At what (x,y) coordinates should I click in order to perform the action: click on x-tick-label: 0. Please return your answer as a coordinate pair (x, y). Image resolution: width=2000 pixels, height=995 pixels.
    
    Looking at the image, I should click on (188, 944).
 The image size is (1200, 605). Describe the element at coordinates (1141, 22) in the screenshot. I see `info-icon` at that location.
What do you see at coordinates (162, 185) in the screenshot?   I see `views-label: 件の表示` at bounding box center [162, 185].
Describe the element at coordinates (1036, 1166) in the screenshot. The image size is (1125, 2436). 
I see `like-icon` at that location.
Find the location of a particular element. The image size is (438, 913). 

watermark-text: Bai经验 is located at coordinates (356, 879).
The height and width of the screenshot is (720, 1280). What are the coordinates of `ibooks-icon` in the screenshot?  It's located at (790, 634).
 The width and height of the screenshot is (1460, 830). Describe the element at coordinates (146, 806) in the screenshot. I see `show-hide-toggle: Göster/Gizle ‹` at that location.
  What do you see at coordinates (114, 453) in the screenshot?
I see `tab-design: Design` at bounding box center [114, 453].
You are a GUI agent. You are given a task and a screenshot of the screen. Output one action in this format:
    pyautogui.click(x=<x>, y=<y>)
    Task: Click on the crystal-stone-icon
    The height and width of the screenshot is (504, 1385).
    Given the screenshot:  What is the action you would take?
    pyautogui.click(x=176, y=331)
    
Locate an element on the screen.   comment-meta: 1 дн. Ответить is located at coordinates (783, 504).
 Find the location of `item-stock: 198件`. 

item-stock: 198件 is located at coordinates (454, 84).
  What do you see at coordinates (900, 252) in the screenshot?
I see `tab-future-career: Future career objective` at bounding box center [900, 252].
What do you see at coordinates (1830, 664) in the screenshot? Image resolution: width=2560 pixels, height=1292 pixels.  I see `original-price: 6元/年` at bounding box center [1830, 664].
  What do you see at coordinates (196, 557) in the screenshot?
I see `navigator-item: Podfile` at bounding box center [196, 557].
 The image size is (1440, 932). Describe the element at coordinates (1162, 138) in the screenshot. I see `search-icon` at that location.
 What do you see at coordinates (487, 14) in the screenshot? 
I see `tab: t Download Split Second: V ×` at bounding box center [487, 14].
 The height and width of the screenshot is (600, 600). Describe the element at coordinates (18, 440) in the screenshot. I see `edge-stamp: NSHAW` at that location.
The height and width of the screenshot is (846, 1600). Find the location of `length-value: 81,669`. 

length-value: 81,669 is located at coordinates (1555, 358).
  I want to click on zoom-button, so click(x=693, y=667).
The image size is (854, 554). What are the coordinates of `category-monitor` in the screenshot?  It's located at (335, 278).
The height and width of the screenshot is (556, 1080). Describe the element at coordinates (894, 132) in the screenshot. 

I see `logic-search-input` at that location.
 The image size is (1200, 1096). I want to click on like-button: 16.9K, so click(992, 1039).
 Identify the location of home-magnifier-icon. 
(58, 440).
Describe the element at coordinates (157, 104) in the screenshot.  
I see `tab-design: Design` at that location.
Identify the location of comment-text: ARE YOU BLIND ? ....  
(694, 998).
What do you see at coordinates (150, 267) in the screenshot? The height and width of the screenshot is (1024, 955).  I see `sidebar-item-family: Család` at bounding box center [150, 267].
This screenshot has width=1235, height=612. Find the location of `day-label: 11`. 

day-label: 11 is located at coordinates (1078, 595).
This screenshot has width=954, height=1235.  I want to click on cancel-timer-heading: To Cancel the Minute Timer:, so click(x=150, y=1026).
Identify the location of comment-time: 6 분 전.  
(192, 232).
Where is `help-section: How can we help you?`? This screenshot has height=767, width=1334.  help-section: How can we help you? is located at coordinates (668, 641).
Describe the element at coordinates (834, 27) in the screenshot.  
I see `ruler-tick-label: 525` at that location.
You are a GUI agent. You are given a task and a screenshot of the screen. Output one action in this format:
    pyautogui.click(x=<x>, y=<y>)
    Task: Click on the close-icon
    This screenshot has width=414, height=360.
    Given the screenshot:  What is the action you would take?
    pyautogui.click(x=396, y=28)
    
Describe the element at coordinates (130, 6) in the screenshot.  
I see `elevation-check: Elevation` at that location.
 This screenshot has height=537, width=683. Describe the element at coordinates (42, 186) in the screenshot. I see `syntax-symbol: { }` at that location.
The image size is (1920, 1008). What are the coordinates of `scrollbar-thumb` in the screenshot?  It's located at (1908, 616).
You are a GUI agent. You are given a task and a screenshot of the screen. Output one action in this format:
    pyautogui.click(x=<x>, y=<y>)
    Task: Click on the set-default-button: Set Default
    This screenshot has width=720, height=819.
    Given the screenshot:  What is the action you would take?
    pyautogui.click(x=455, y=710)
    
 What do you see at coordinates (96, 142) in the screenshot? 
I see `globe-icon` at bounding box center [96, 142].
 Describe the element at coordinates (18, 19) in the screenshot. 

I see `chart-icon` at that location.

> O QUE FAZER
Digite novamente, por favor, todos os registros acima, linha por linha e sem nenhuma alteração.

> RESPOSTA
At what (x,y) coordinates should I click in order to perform the action: click on x-tick-label: 0. Please return your answer as a coordinate pair (x, y). Image resolution: width=2000 pixels, height=995 pixels.
    
    Looking at the image, I should click on (188, 944).
 The image size is (1200, 605). Describe the element at coordinates (1141, 22) in the screenshot. I see `info-icon` at that location.
What do you see at coordinates (162, 185) in the screenshot?   I see `views-label: 件の表示` at bounding box center [162, 185].
Describe the element at coordinates (1036, 1166) in the screenshot. The image size is (1125, 2436). 
I see `like-icon` at that location.
Find the location of a particular element. The image size is (438, 913). 

watermark-text: Bai经验 is located at coordinates (356, 879).
The height and width of the screenshot is (720, 1280). What are the coordinates of `ibooks-icon` in the screenshot?  It's located at (790, 634).
 The width and height of the screenshot is (1460, 830). Describe the element at coordinates (146, 806) in the screenshot. I see `show-hide-toggle: Göster/Gizle ‹` at that location.
  What do you see at coordinates (114, 453) in the screenshot?
I see `tab-design: Design` at bounding box center [114, 453].
You are a GUI agent. You are given a task and a screenshot of the screen. Output one action in this format:
    pyautogui.click(x=<x>, y=<y>)
    Task: Click on the crystal-stone-icon
    The height and width of the screenshot is (504, 1385).
    Given the screenshot:  What is the action you would take?
    pyautogui.click(x=176, y=331)
    
Locate an element on the screen.   comment-meta: 1 дн. Ответить is located at coordinates (783, 504).
 Find the location of `item-stock: 198件`. 

item-stock: 198件 is located at coordinates (454, 84).
  What do you see at coordinates (900, 252) in the screenshot?
I see `tab-future-career: Future career objective` at bounding box center [900, 252].
What do you see at coordinates (1830, 664) in the screenshot? Image resolution: width=2560 pixels, height=1292 pixels.  I see `original-price: 6元/年` at bounding box center [1830, 664].
  What do you see at coordinates (196, 557) in the screenshot?
I see `navigator-item: Podfile` at bounding box center [196, 557].
 The image size is (1440, 932). Describe the element at coordinates (1162, 138) in the screenshot. I see `search-icon` at that location.
 What do you see at coordinates (487, 14) in the screenshot? 
I see `tab: t Download Split Second: V ×` at bounding box center [487, 14].
 The height and width of the screenshot is (600, 600). Describe the element at coordinates (18, 440) in the screenshot. I see `edge-stamp: NSHAW` at that location.
The height and width of the screenshot is (846, 1600). Find the location of `length-value: 81,669`. 

length-value: 81,669 is located at coordinates (1555, 358).
  I want to click on zoom-button, so click(x=693, y=667).
The image size is (854, 554). What are the coordinates of `category-monitor` in the screenshot?  It's located at (335, 278).
The height and width of the screenshot is (556, 1080). Describe the element at coordinates (894, 132) in the screenshot. 

I see `logic-search-input` at that location.
 The image size is (1200, 1096). I want to click on like-button: 16.9K, so click(992, 1039).
 Identify the location of home-magnifier-icon. 
(58, 440).
Describe the element at coordinates (157, 104) in the screenshot.  
I see `tab-design: Design` at that location.
Identify the location of comment-text: ARE YOU BLIND ? ....  
(694, 998).
What do you see at coordinates (150, 267) in the screenshot? The height and width of the screenshot is (1024, 955).  I see `sidebar-item-family: Család` at bounding box center [150, 267].
This screenshot has width=1235, height=612. Find the location of `day-label: 11`. 

day-label: 11 is located at coordinates (1078, 595).
This screenshot has width=954, height=1235.  I want to click on cancel-timer-heading: To Cancel the Minute Timer:, so click(x=150, y=1026).
Identify the location of comment-time: 6 분 전.  
(192, 232).
Where is `help-section: How can we help you?`? This screenshot has height=767, width=1334.  help-section: How can we help you? is located at coordinates (668, 641).
Describe the element at coordinates (834, 27) in the screenshot.  
I see `ruler-tick-label: 525` at that location.
You are a GUI agent. You are given a task and a screenshot of the screen. Output one action in this format:
    pyautogui.click(x=<x>, y=<y>)
    Task: Click on the close-icon
    This screenshot has width=414, height=360.
    Given the screenshot:  What is the action you would take?
    pyautogui.click(x=396, y=28)
    
Describe the element at coordinates (130, 6) in the screenshot.  
I see `elevation-check: Elevation` at that location.
 This screenshot has height=537, width=683. Describe the element at coordinates (42, 186) in the screenshot. I see `syntax-symbol: { }` at that location.
The image size is (1920, 1008). What are the coordinates of `scrollbar-thumb` in the screenshot?  It's located at (1908, 616).
You are a GUI agent. You are given a task and a screenshot of the screen. Output one action in this format:
    pyautogui.click(x=<x>, y=<y>)
    Task: Click on the set-default-button: Set Default
    This screenshot has width=720, height=819.
    Given the screenshot:  What is the action you would take?
    pyautogui.click(x=455, y=710)
    
 What do you see at coordinates (96, 142) in the screenshot? 
I see `globe-icon` at bounding box center [96, 142].
 Describe the element at coordinates (18, 19) in the screenshot. 

I see `chart-icon` at that location.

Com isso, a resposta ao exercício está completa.